Had a wonky night in Hollywood on Thursday. Was booked that day into one show that I learned, upon my arrival, had been canceled. A gaggle of similarly stranded patrons was annoyed that as of a few hours earlier, the theater's website had mentioned nothing of the cancellation.

Still had time to make an 8 p.m. show down Santa Monica Boulevard, for a performance under consideration for some L.A. Weekly Theater Awards nominations. I showed up by myself right at 8, gave the box office person my name, explained that I was a critic with the L.A. Weekly, that I was on the voting committee for the newspaper's theater awards, and that I'd like, if possible, to “talk my way in.”

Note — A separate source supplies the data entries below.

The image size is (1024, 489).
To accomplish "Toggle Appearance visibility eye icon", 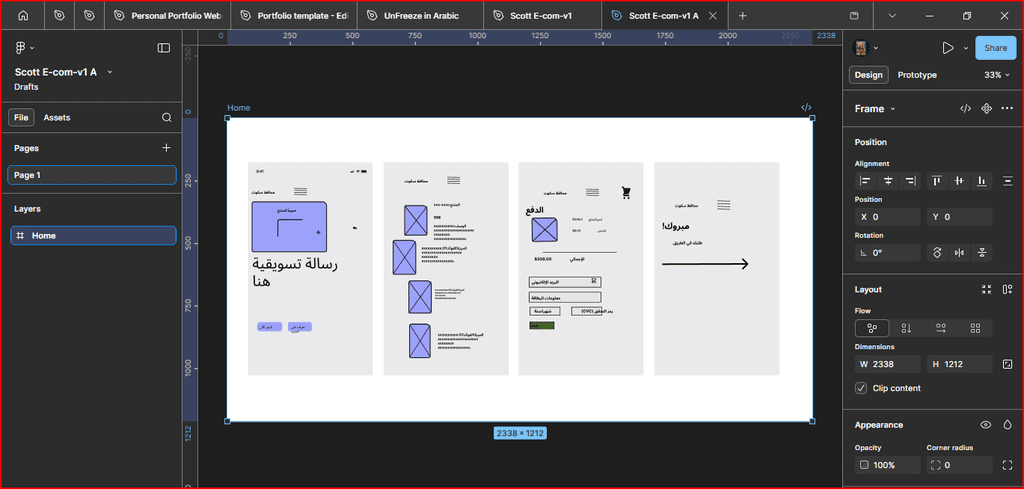I will [x=986, y=425].
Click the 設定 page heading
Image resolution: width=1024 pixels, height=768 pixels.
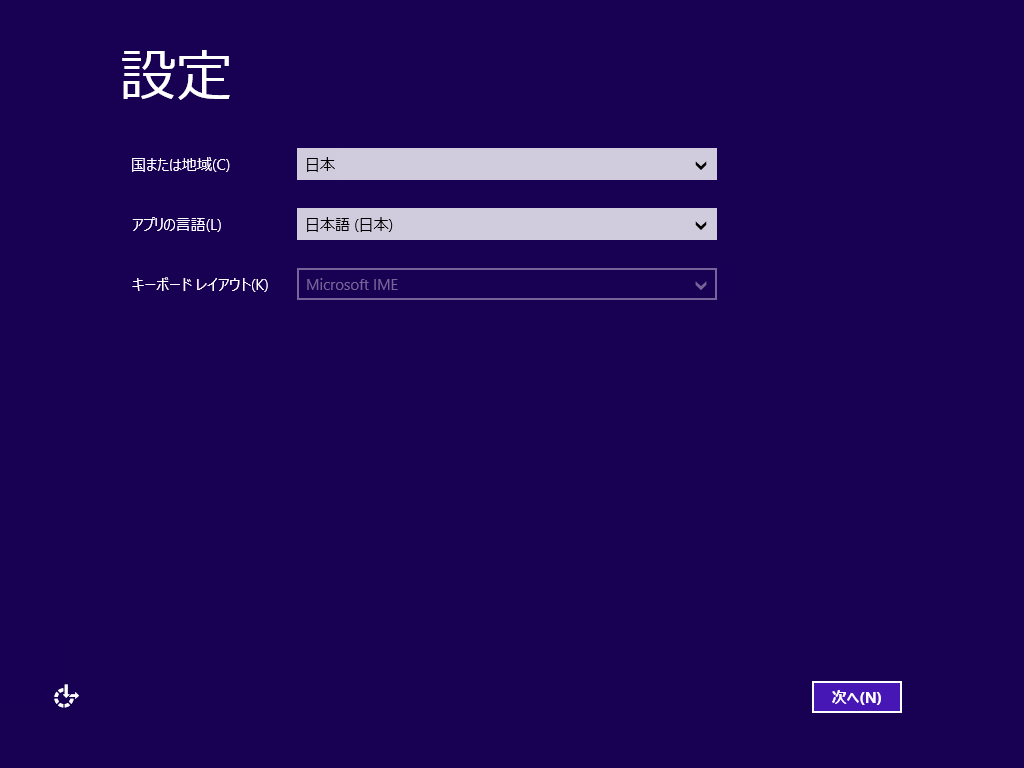click(x=176, y=75)
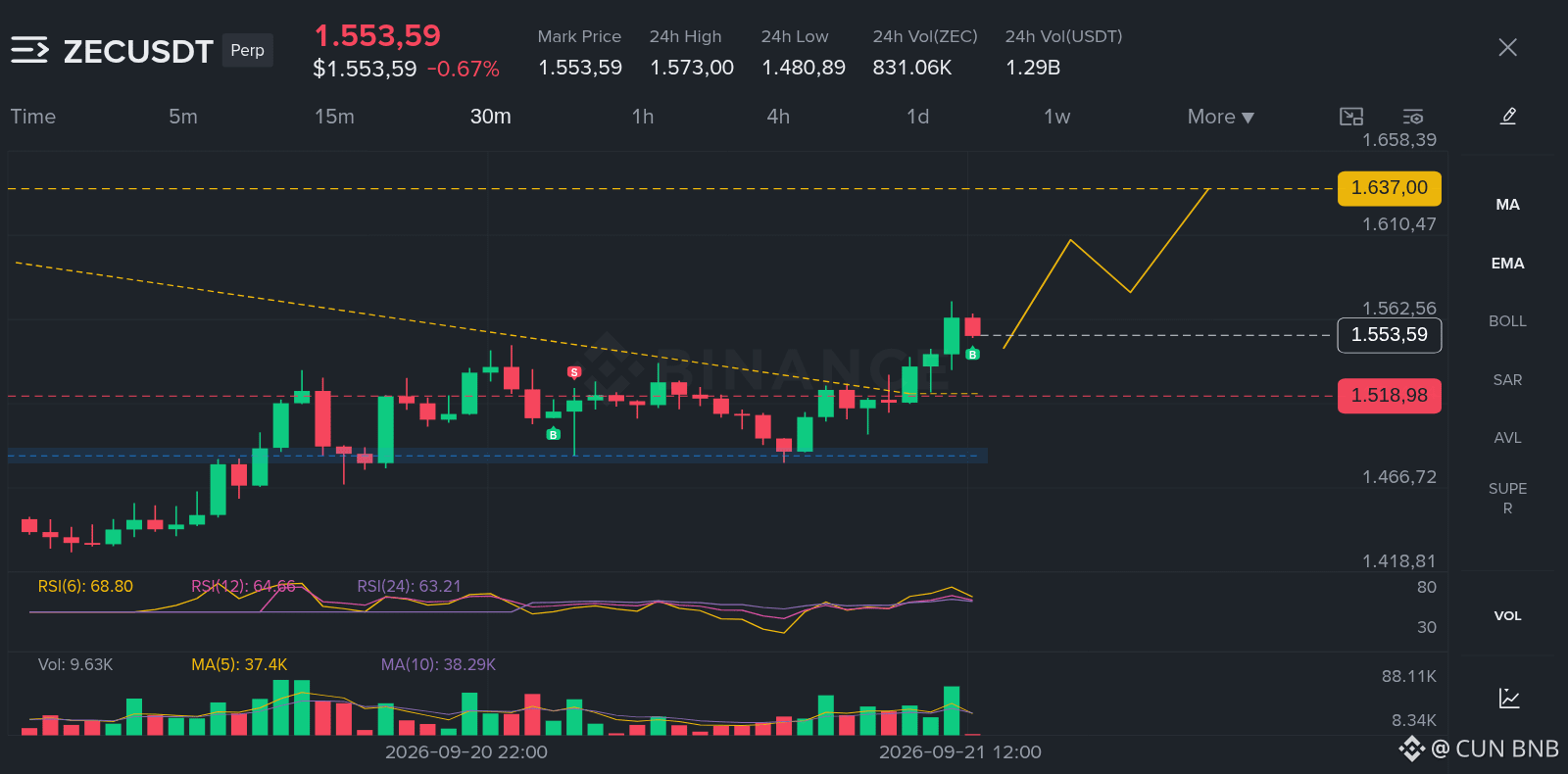Image resolution: width=1568 pixels, height=774 pixels.
Task: Open the hamburger market list menu
Action: [x=29, y=49]
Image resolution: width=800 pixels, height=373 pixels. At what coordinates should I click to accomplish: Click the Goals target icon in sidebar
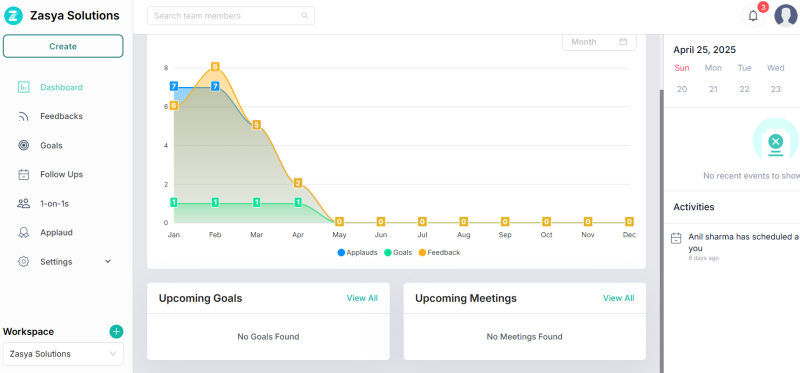23,145
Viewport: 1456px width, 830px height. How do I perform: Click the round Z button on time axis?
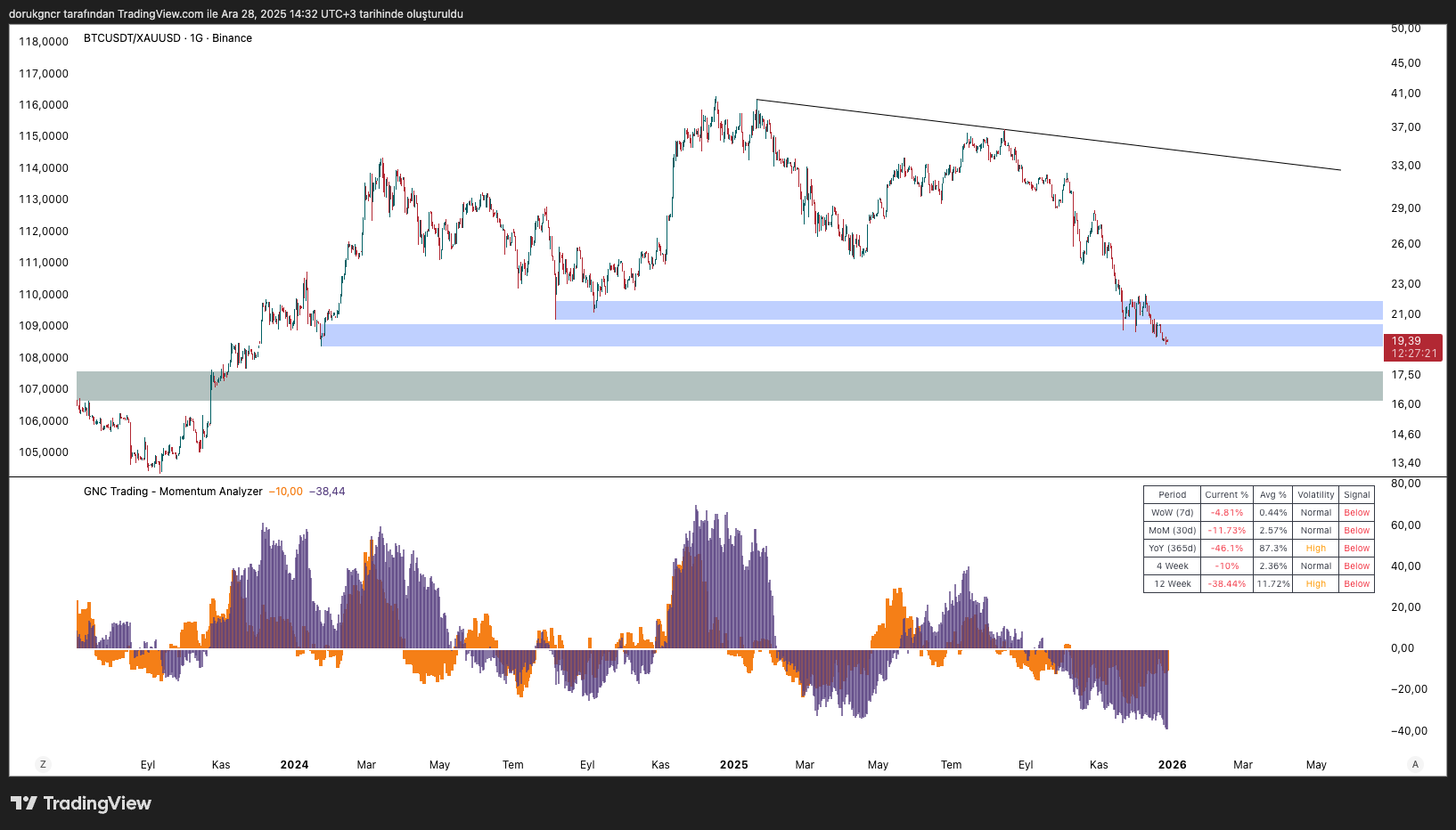coord(43,764)
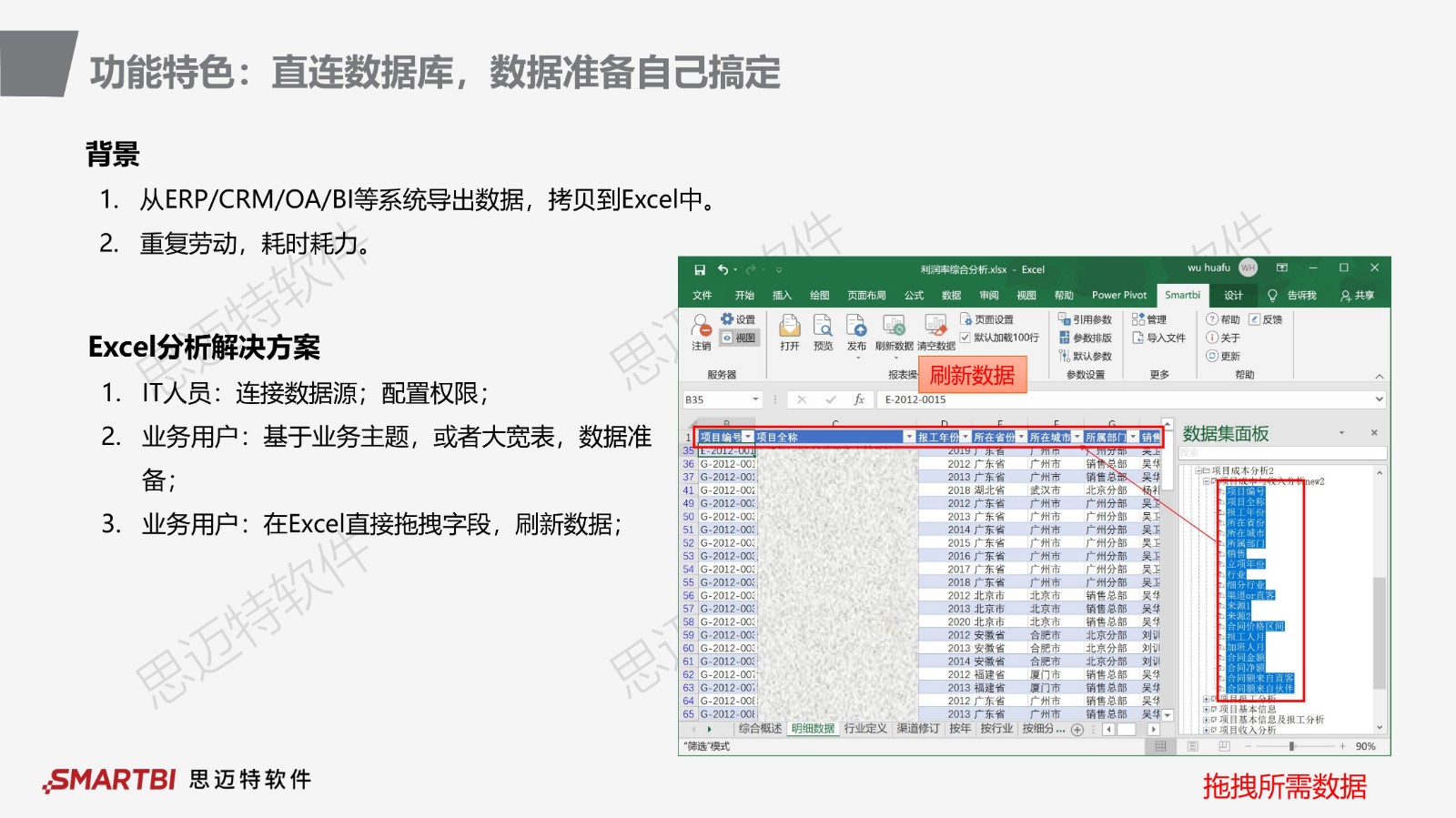
Task: Expand the Name Box dropdown arrow
Action: pos(755,399)
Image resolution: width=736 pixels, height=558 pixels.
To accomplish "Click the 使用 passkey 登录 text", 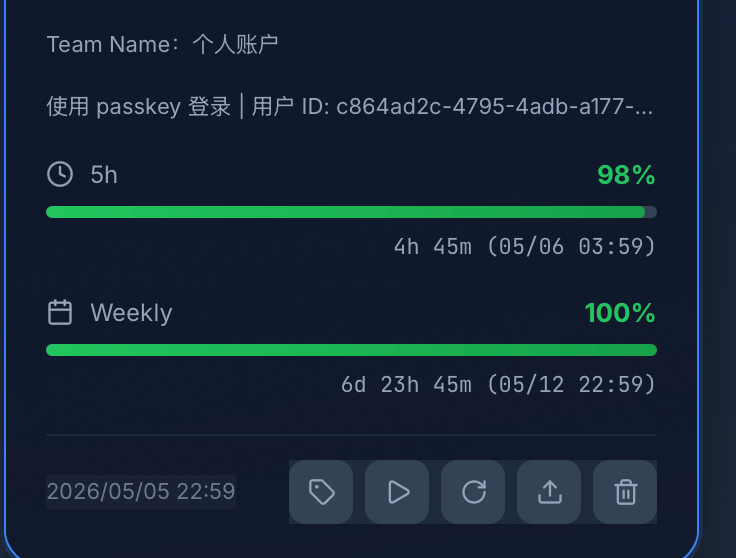I will (x=138, y=107).
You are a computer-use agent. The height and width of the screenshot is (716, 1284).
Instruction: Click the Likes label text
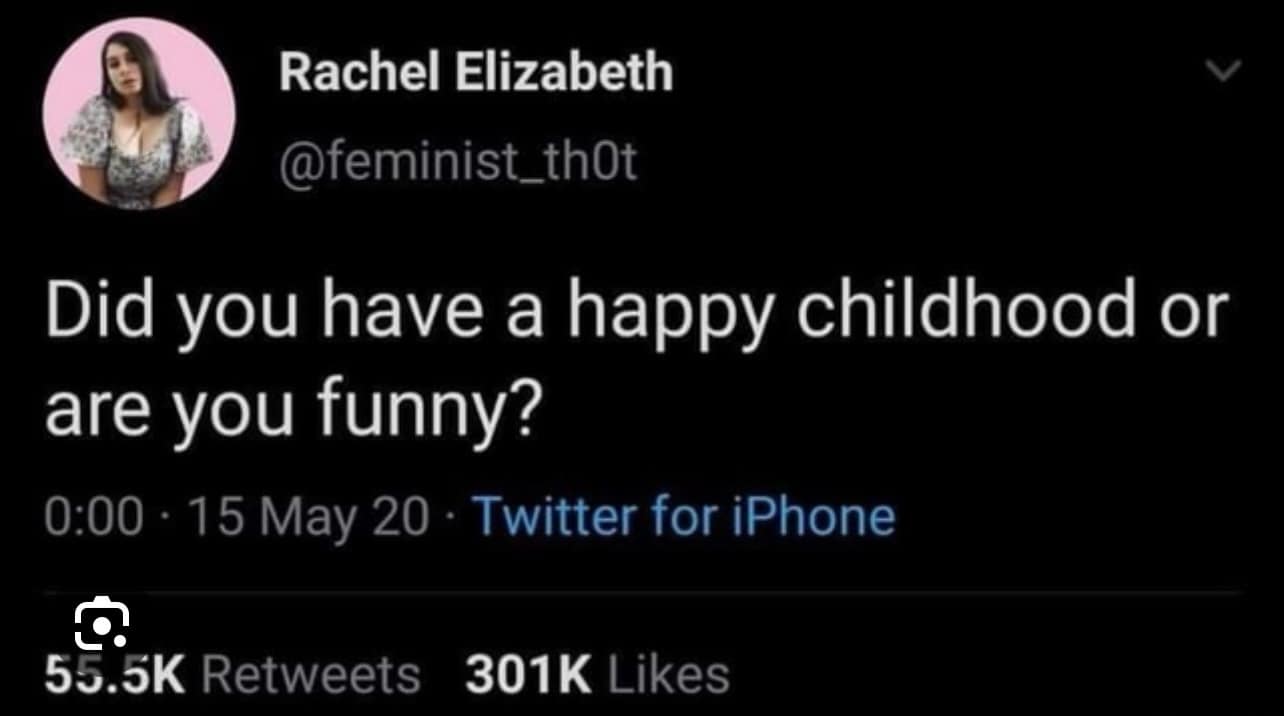(x=665, y=674)
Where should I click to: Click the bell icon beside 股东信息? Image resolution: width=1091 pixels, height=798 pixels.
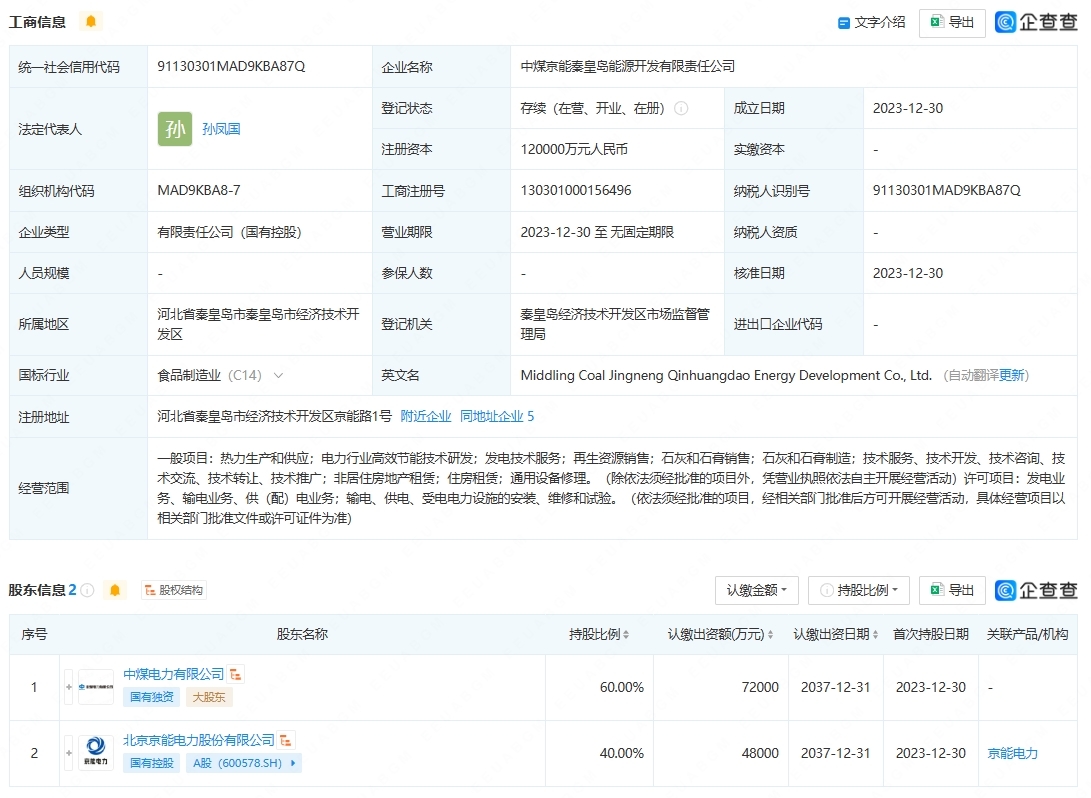[115, 590]
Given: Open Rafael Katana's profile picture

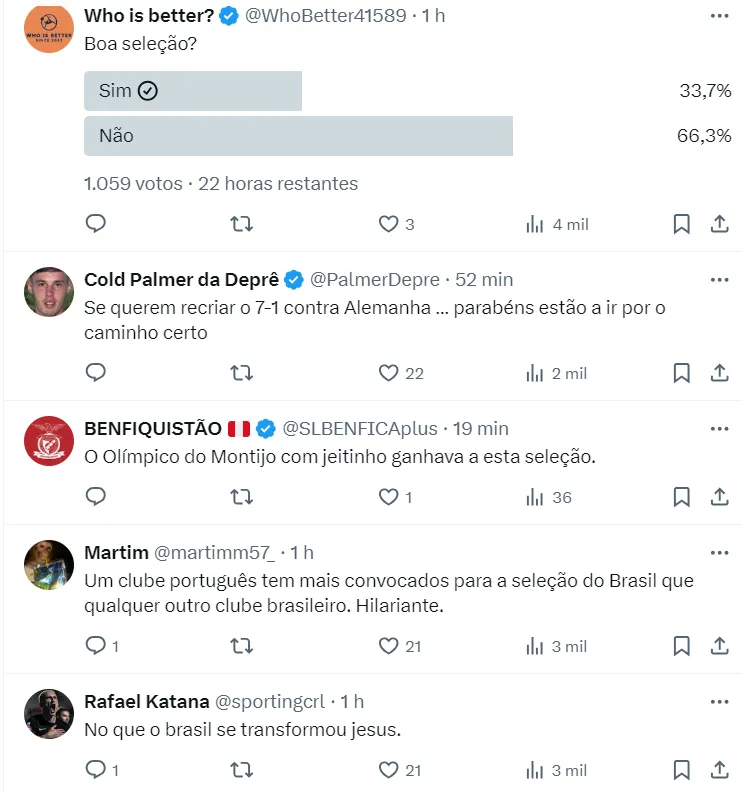Looking at the screenshot, I should [x=49, y=714].
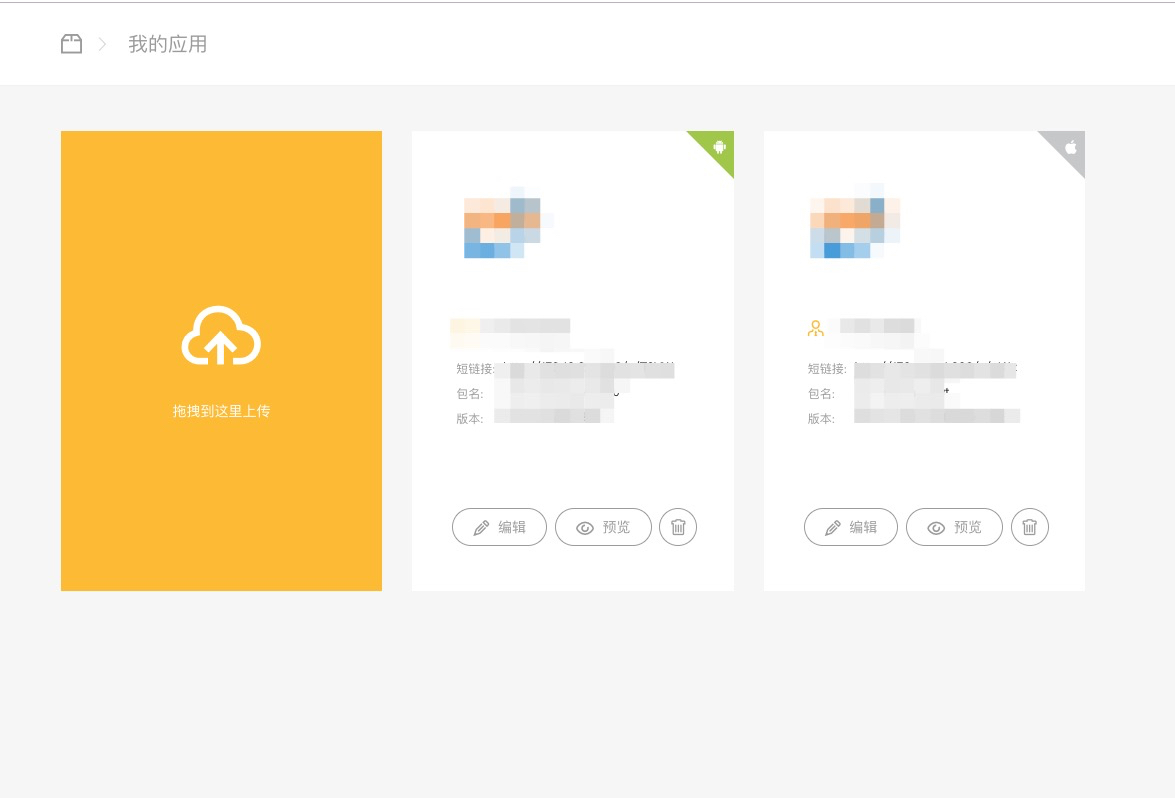1175x798 pixels.
Task: Click the cloud upload icon
Action: (221, 336)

She referred me to the house manager, who was very skeptical, perhaps

understandably. “Those awards have all been wrapped up” he sneered, as

though I'd just been caught trying to shoplift a pair of socks from

K-Mart. “No,” I explained, “You're confusing the L.A. Weekly Awards

with the Ovation Awards, which have just been wrapped up. I know the L.A. Weekly Awards are still in play because I run them.”

“Let

me call the producer,” he said, while the box office manager asked me

to repeat the spelling of my name. The house manager maintained a terse

expression during that phone conversation with the producer, who

instructed the house manager to find me a seat.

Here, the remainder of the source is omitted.